Le criticità sono concrete e toccano la vita quotidiana dei pazienti: ritardi pesanti negli screening oncologici (mammografie e colon-retto), coperture vaccinali insufficienti per bambini e anziani, e una riorganizzazione della rete di emergenza e dei punti nascita che resta al palo. A pesare è l’assenza di programmazione: il mancato via libera al Piano operativo 2025-2027 blocca di fatto la certificazione degli obiettivi, lasciando il sistema in un limbo pericoloso.
Il privato che avanza
Mentre il pubblico affanna, il privato dilaga. L’analisi della spesa sostenuta direttamente dalle famiglie nel 2024 conferma una tendenza ormai strutturale: quasi la metà degli esborsi privati (il 47,5%) serve per pagare visite specialistiche e interventi. In questo ambito, la voce più pesante resta quella dei medici odontoiatri, che da soli assorbono oltre il 27% della spesa privata.

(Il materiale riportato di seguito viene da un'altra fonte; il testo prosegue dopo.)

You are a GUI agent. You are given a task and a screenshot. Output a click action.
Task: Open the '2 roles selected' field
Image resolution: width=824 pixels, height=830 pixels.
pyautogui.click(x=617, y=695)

Il trend decennale parla chiaro: dal 2015 al 2024 la spesa sanitaria pubblica è cresciuta mediamente del 2,6% l’anno, con l’accelerazione brutale del biennio Covid. Ma l’aumento delle risorse non sembra più sufficiente a garantire la tenuta di un sistema universalistico che, tra disavanzi regionali e fughe verso il privato, rischia di cambiare pelle senza nemmeno accorgersene.